__YOUR GOAL__
Line by line, print the records exactly as they are, dropping the pictures.
******
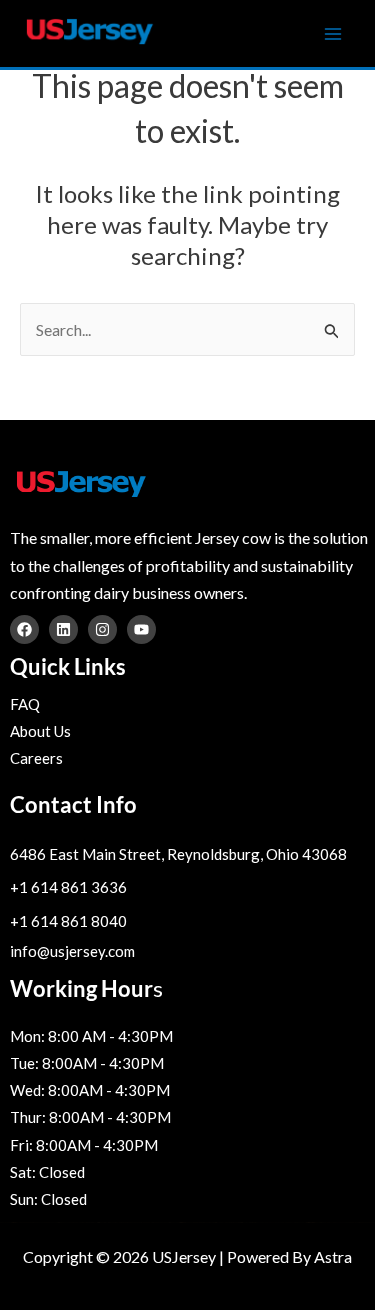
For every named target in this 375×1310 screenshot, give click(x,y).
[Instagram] (102, 629)
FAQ (25, 704)
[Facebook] (24, 629)
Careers (36, 758)
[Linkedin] (63, 629)
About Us (40, 731)
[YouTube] (141, 629)
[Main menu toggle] (333, 34)
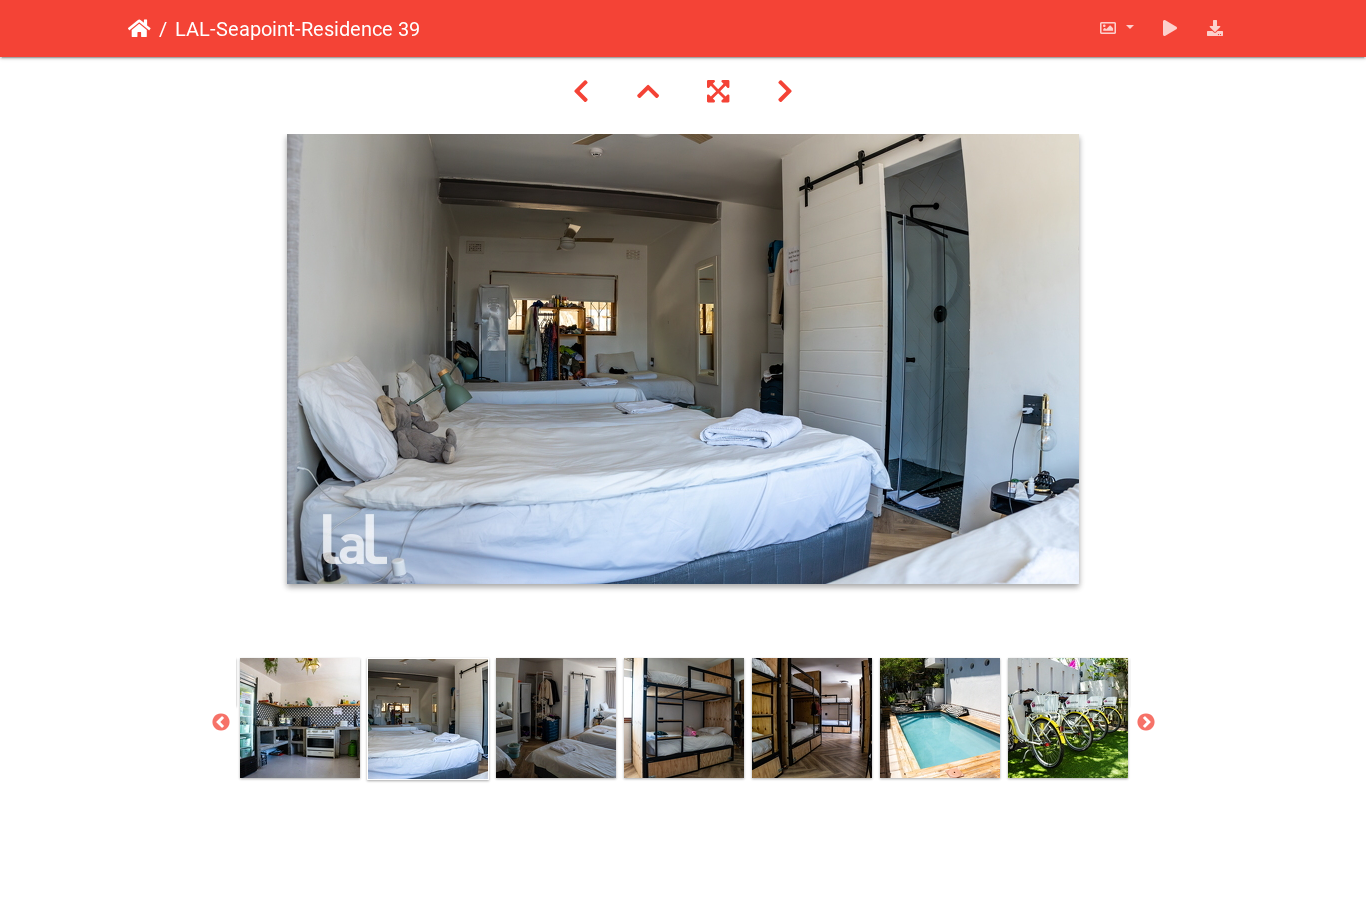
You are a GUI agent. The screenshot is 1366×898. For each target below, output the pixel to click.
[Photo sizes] (1116, 28)
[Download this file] (1215, 28)
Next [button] (1146, 723)
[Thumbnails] (648, 92)
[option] (300, 718)
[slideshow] (1170, 28)
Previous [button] (221, 723)
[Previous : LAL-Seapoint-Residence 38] (581, 92)
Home (139, 29)
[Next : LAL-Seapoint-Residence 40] (785, 92)
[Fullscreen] (718, 92)
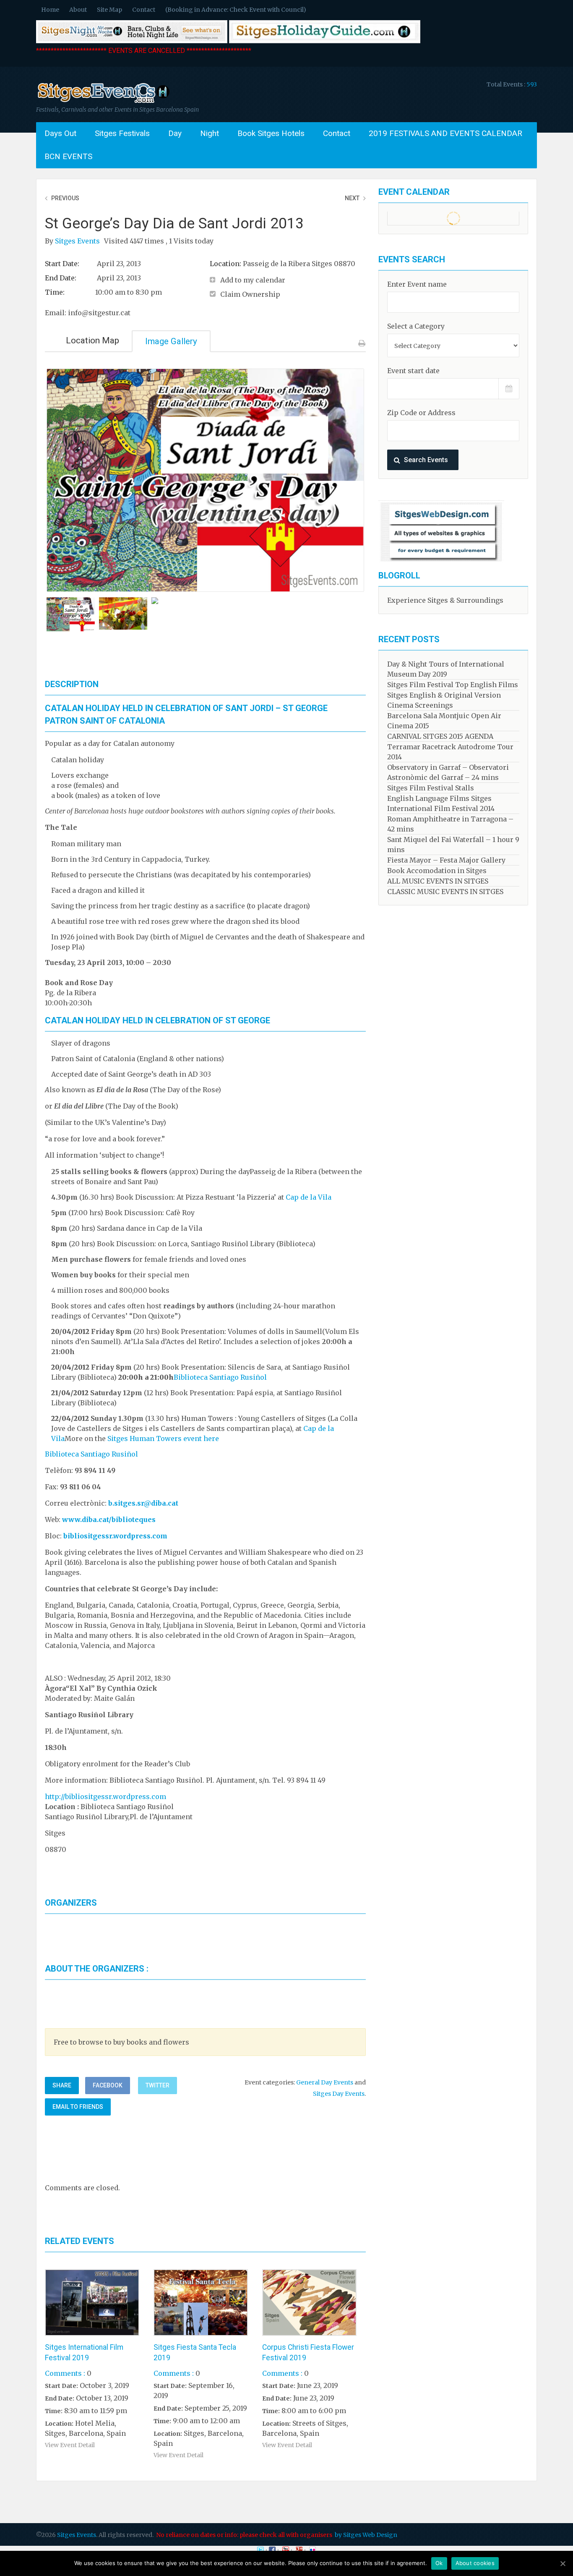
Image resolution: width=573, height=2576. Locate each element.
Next (352, 198)
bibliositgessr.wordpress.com (115, 1536)
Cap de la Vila (308, 1197)
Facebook (107, 2085)
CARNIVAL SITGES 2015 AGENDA (440, 736)
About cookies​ (475, 2563)
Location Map (92, 340)
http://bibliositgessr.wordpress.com (105, 1796)
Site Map (109, 9)
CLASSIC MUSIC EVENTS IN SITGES (445, 891)
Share (61, 2085)
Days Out (60, 133)
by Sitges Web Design (366, 2535)
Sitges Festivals (122, 133)
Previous (65, 198)
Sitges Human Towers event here (163, 1438)
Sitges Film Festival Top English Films (452, 684)
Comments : (65, 2373)
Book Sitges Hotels (271, 133)
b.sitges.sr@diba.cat (143, 1503)
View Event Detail (70, 2445)
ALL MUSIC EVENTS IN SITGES (437, 881)
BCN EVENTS (68, 156)
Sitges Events (78, 241)
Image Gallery (171, 341)
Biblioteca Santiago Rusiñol (220, 1377)
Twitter (157, 2085)
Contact (143, 9)
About (78, 9)
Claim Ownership (250, 294)
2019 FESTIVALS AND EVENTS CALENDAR (445, 133)
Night (209, 133)
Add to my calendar (252, 280)
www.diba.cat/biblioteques (109, 1519)
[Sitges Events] (103, 103)
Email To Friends (77, 2106)
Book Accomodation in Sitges (437, 870)
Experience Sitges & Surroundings (445, 600)
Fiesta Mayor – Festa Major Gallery (446, 860)
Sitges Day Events (339, 2093)
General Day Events (324, 2082)
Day (175, 133)
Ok (439, 2563)
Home (50, 9)
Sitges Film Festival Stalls (430, 788)
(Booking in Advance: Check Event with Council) (235, 9)
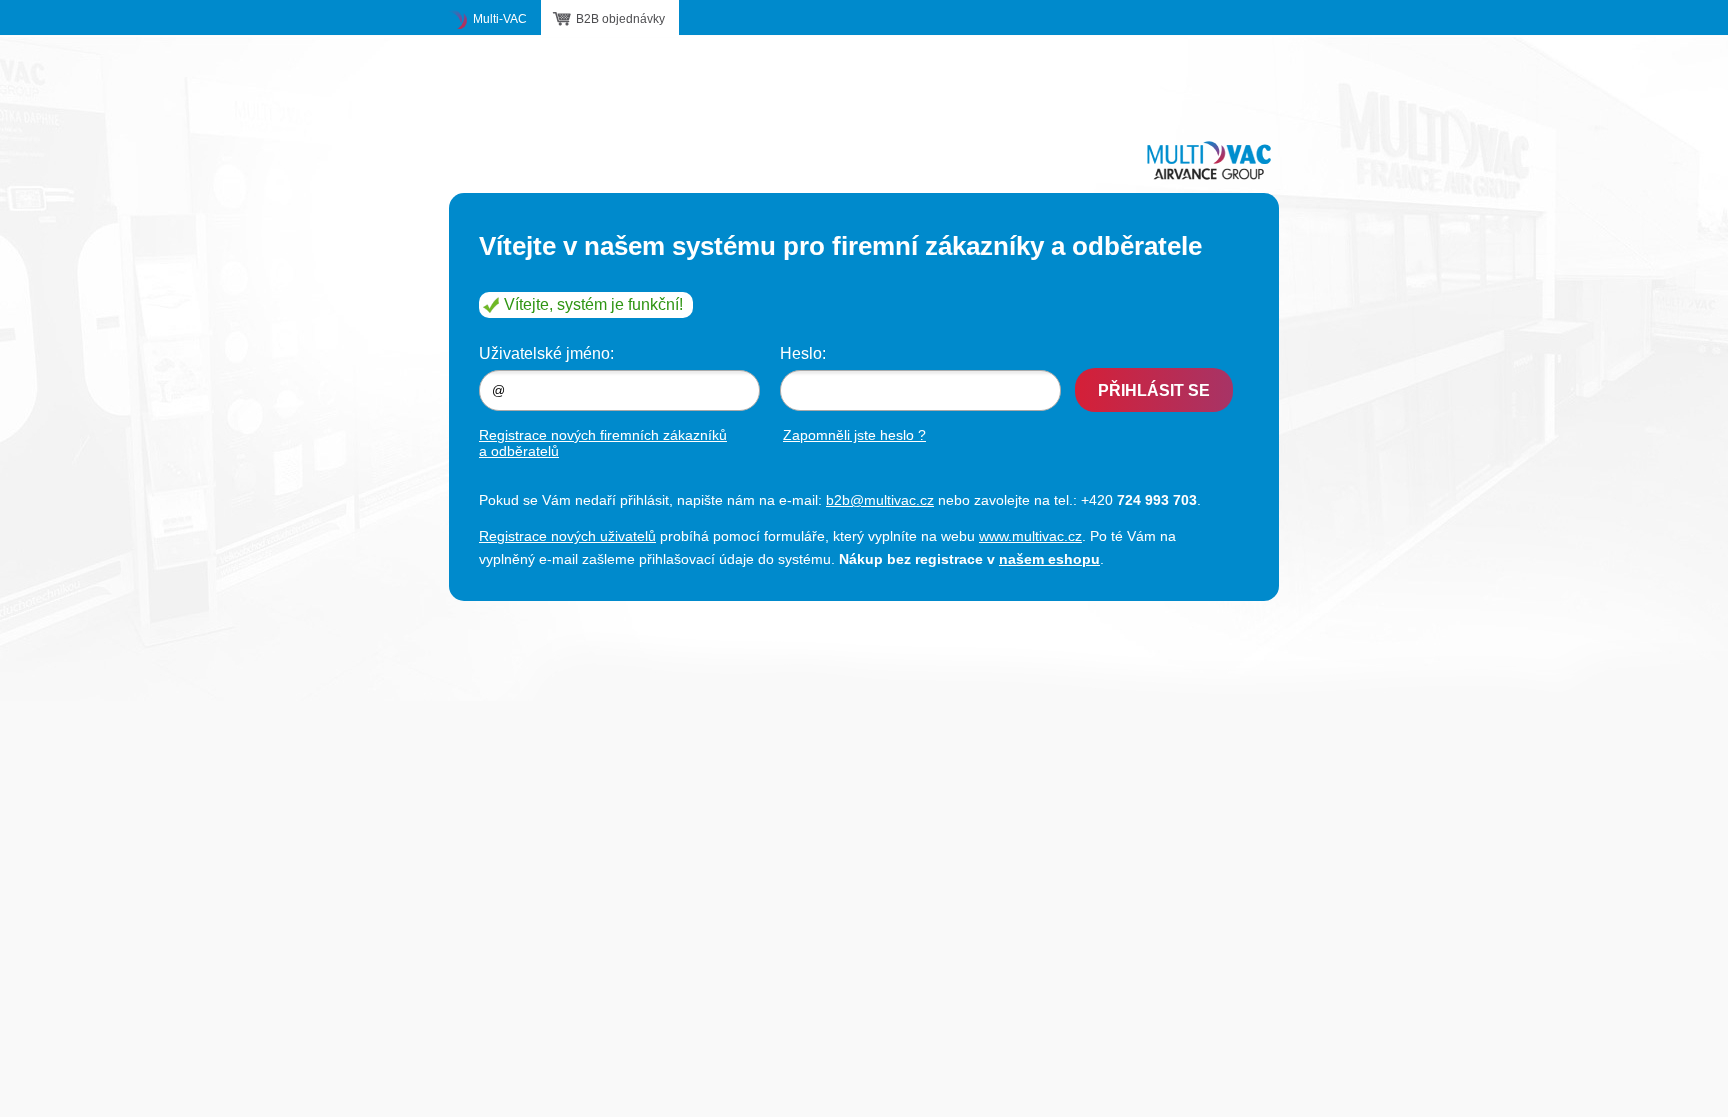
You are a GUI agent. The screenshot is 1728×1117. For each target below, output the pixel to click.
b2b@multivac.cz (880, 500)
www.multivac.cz (1030, 536)
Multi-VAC (500, 19)
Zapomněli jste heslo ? (854, 435)
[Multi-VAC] (1209, 160)
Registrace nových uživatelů (567, 536)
******
__ANSWER TO THE PROBLEM__
For every named target in this 375×1310 screenshot, give click(x,y).
[Instagram] (102, 629)
FAQ (25, 704)
[Facebook] (24, 629)
Careers (36, 758)
[Linkedin] (63, 629)
About Us (40, 731)
[YouTube] (141, 629)
[Main menu toggle] (333, 34)
You are a GUI agent. The screenshot is 1366×898. For each target below, output the pixel to click.
[Photo sizes] (1116, 28)
[Download this file] (1215, 28)
Next [button] (1146, 723)
[Thumbnails] (648, 92)
[option] (300, 718)
[slideshow] (1170, 28)
Previous [button] (221, 723)
[Previous : LAL-Seapoint-Residence 38] (581, 92)
Home (139, 29)
[Next : LAL-Seapoint-Residence 40] (785, 92)
[Fullscreen] (718, 92)
Image resolution: width=573, height=2576. Locate each element.
Next (352, 198)
bibliositgessr.wordpress.com (115, 1536)
Cap de la Vila (308, 1197)
Facebook (107, 2085)
CARNIVAL SITGES 2015 AGENDA (440, 736)
About cookies​ (475, 2563)
Location Map (92, 340)
http://bibliositgessr.wordpress.com (105, 1796)
Site Map (109, 9)
CLASSIC MUSIC EVENTS IN SITGES (445, 891)
Share (61, 2085)
Days Out (60, 133)
by Sitges Web Design (366, 2535)
Sitges Festivals (122, 133)
Previous (65, 198)
Sitges Human Towers event here (163, 1438)
Sitges Film Festival Top English Films (452, 684)
Comments : (65, 2373)
Book Sitges Hotels (271, 133)
b.sitges.sr@diba.cat (143, 1503)
View Event Detail (70, 2445)
ALL MUSIC EVENTS IN SITGES (437, 881)
BCN EVENTS (68, 156)
Sitges Events (78, 241)
Image Gallery (171, 341)
Biblioteca Santiago Rusiñol (220, 1377)
Twitter (157, 2085)
Contact (143, 9)
About (78, 9)
Claim Ownership (250, 294)
2019 FESTIVALS AND EVENTS CALENDAR (445, 133)
Night (209, 133)
Add to my calendar (252, 280)
www.diba.cat/biblioteques (109, 1519)
[Sitges Events] (103, 103)
Email To Friends (77, 2106)
Book Accomodation in Sitges (437, 870)
Experience Sitges & Surroundings (445, 600)
Fiesta Mayor – Festa Major Gallery (446, 860)
Sitges Day Events (339, 2093)
General Day Events (324, 2082)
Day (175, 133)
Ok (439, 2563)
Home (50, 9)
Sitges Film Festival Stalls (430, 788)
(Booking in Advance: Check Event with Council) (235, 9)
You are a GUI agent. The screenshot is 1728×1117. For each target below, output the pixel to click.
b2b@multivac.cz (880, 500)
www.multivac.cz (1030, 536)
Multi-VAC (500, 19)
Zapomněli jste heslo ? (854, 435)
[Multi-VAC] (1209, 160)
Registrace nových uživatelů (567, 536)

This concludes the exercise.